Örgüt kültürünün uygulanması örgüt içerisinde örgüt yöneticine, çalışanlarına ve üyelerine bir takım yararlar sağlamaktadır. Örgüt kültürünün oluşması örgüt içerisinde çalışanların örgüt yöneticisiyle aralarındaki diyaloğun ve iletişimin artmasına yardımcı olurken örgüt içerisinde görev dağılımının ayarlanmasıyla herkesin görevlerinin ne olduğunun bilinmesi yönünde önemlidir. Örgüt kültürünün

oluşturulmasıyla örgüt içerisinde çalışmaların verimli sonuçlar doğurması ve işçilerin moral ve motivasyonlarını ayarlamaktadır. Örgüt kültürünün oluşmasıyla örgüt içerisinden yeni yöneticilerin yetiştirilmesine olanak sağlamaktadır. Örgüt kültürü bütün bir işletme ya da örgüt içinde uygulanacağı için bir takım kutuplaşmalara ve örgütlenmelere engel olunmuş olacaktır. Örgüt kültürünün oluşmasıyla örgüt içerisinde iletişimin artmasıyla çalışanlar arasında kuvvetli bir bağ oluşacağı düşünülmektedir (Eren, 2000: 152-153; Özdevecioğlu, 1995: 125-126).

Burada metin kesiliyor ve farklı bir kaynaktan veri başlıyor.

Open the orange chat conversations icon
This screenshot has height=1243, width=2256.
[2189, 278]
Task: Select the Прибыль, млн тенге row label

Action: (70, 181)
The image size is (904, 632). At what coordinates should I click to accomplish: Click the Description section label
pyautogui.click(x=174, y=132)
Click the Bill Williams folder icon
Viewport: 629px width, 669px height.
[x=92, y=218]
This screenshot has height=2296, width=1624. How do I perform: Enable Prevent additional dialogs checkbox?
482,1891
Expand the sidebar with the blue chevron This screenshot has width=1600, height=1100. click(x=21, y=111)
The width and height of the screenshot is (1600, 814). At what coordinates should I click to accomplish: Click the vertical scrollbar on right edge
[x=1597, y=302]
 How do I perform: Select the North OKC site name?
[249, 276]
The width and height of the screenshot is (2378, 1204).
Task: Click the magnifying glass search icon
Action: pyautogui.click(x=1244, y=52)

Literatürde örgüt kültürü ile ilgili birçok çalışma yapılmıştır. Yapılan bu çalışmalarda birçok örgüt kültürü ile ilgili yöntem ve strateji geliştirilmiştir. Bu yöntemlerden bazıları şu şekilde sınıflandırılmıştır. Charles Handy (1983)’in; güç kültürü, rol kültürü, görev kültürü ve birey kültürü, Diane Pheysey (1993)’in; rol kültürü, başarı kültürü, güç kültürü ve destek kültürü, Quinn ve McGrath (1985)’ın rasyonel kültür, gelişmeci kültür, uzlaşmacı kültür, hiyerarşik kültür, Cameron ve Quinn (1999)’in; girişimci kültür, işbirliğine dayalı kültür, yapılaşmış kültür ve pazar kültürü sınıflandırması olarak sıralandırılabilir (İşcan ve Timuroğlu, 2007: 119-135) Bu sınıflandırmalardan alan yazında en fazla güçlü ve zayıf örgüt kültürü kullanılmaktadır.

Güçlü Örgüt Kültürü: Güçlü örgüt kültürü ile örgüt kültürünün örgüt içerisinde bulunan çalışanlar ve yöneticiler üzerindeki etkilerinin güçlü olması durumudur. Güçlü örgüt kültürünün temelini belirlenen amaçların neler olduğu, bu amaçlara çalışanların nasıl uydukları ve bunların denetlenmesi, çalışanların çalışma saatleri, yöneticilerin ve çalışanların ilişkilerinin düzenlenmesi şeklindedir (Zeytinoğlu, 2009). Özalp ve Kırel (2000)’e göre güçlü örgüt kültürü; örgütler tarafından bireysel olarak düzenlenmiş olan değerler bütünüdür. Örgüt içerisinde bulunan örgüt yöneticileri, çalışanları ve üyelerinin örgüt içerisinde belirlenen değerlere uyması güçlü bir örgüt kültürünün oluştuğunun kanıtıdır (Robbins, 1993: 598).

Zayıf Örgüt Kültürü: Örgüt içerisinde örgüt yöneticisi, örgüt çalışanları ve örgüt üyeleri tarafından belirlenen amaçların ve değerlerin yerine getirilmemesi

(Zeytinoğlu, 2009). Zayıf örgütsel kültürde örgütsel değerler arasında birlik sağlanamamış, örgüt yönetimi, örgüt çalışanları ve üyeleri arasında olumsuz durumların oluşması söz konusudur (Aktouf ve Chretien, 1987: 156; Aktaran: Erdem ve İşbaşı, 2001: 33-57). Örgütsel kültür sonucunda örgütlerin veya organizasyonların toplumsal faaliyetleri hız kazanmaktadır. Zayıf örgüt kültürü ise bu süreci, işletmelerin çıkarlarını ve amaçlarını yavaşlatarak toplumsal gelişim sürecini azaltmaktadır (Zeytinoğlu, 2009).